The following is a slightly edited copy of thier advice:

Old Scots "Sol Fa" Music Notation

d = do; r = re; m = mi; f = fa; s = sol; l = la; t = ti.

d' = do (up an octave) r' = re (up one octave) etc.

If the accent is subscript (f| )then it is DOWN an octave.

"I have never encountered accidentals. What they do instead is change key, which moves "do" and therefore the halfsteps in the scale are in different places."

Vertical lines that go into the lyric are regular bar lines.

Vertical lines in the solfa line represent beats.

Horizontal lines under the solfa text represent tied notes.

Dashes represent held notes. [Equivilent to a "dotted" note?]

MEASURE:

: = one beat . = 1/2 beat , = 1/4 beat

[How do they do 1/3 or 1/6 beat in "Waltz" time?] [Time Signatures, per se, seem to be dispensed with entirely]

"The best way to figure it out is to find a song you know, like Auld Lang Syne, and try to decode that. After two or three that you know you get into the mode of thinking and it gets a little easier. Once you get going you should do a bunch because it always seems to take a while to get back into it if you don't do it for a while. Alternatively find someone who trained as an opera singer in college."

From: "Fred" @ CASTLEBAY 02/26/2001

*****************************************************************

If anyone can expand on this system or direct me to a useful resource for understanding the SolFa system, I would appreciate it.

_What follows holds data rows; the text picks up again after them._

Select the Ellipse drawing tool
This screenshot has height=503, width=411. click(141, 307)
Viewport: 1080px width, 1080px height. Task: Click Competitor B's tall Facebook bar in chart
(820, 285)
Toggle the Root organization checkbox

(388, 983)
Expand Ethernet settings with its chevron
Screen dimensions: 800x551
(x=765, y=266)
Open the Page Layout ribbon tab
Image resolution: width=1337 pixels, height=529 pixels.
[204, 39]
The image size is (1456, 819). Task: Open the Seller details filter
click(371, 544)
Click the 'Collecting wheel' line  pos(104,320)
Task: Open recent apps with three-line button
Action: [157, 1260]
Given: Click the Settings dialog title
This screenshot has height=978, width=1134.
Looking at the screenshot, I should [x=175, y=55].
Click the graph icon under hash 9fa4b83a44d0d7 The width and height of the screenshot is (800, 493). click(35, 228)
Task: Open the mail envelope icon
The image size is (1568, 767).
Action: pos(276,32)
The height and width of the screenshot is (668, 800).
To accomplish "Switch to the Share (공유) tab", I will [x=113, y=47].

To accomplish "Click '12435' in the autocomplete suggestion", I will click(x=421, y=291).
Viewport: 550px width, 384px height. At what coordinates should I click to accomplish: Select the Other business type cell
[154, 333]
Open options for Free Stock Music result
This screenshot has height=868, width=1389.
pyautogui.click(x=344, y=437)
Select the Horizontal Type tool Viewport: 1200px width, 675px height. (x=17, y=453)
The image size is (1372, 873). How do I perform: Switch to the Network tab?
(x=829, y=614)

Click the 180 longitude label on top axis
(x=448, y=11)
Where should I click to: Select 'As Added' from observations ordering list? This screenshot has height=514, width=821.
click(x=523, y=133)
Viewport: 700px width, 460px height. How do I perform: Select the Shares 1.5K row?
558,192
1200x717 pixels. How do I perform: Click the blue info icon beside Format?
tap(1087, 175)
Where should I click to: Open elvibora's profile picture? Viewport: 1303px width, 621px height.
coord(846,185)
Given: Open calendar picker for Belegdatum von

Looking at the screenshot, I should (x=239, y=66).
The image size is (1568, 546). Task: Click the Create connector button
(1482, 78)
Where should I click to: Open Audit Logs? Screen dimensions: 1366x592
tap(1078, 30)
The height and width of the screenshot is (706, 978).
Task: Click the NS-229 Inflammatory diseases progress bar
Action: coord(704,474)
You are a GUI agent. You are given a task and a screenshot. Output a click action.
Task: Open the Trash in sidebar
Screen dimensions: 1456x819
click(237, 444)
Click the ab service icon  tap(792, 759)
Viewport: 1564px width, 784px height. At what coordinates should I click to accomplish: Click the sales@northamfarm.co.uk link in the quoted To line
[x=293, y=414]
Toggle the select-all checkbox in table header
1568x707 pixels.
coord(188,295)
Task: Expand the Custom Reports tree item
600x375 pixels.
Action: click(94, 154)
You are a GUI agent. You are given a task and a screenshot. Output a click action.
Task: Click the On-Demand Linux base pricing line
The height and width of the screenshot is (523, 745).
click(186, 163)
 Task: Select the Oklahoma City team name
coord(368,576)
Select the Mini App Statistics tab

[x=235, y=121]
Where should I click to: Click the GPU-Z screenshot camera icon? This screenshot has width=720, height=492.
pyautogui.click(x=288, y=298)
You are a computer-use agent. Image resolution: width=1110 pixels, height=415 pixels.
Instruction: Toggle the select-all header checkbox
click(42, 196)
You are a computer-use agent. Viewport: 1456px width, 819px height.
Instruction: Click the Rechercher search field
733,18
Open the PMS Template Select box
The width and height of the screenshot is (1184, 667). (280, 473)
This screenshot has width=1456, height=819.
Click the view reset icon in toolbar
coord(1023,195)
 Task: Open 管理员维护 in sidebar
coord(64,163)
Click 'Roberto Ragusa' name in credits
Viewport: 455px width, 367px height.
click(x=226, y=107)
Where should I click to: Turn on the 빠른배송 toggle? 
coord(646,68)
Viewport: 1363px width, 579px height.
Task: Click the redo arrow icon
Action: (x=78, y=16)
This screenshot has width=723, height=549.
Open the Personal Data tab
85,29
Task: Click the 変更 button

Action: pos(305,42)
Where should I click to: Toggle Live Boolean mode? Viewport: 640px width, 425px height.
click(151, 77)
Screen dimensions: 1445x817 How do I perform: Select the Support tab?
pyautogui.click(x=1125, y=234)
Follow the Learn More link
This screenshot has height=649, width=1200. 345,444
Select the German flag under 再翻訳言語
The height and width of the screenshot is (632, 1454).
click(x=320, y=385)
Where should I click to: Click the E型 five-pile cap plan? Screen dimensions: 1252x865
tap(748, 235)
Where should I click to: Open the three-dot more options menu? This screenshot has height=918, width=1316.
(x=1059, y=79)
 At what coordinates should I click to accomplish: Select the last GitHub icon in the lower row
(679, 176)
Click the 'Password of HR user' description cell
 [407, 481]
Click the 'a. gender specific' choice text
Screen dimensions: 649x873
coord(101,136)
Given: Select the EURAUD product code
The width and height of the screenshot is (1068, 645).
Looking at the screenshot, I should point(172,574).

A search of the "Mudcat" Forum Database reveals several mentions of it and even a short example, but nothing beyond what we already have.

I have scanned in a few representative tunes to demonstrate what this notation looks like, and if there is an obscure Scottish piece you might be looking for, it might be in there; let me know and I will hunt for it. There seems to be quite a bit of BURNS included.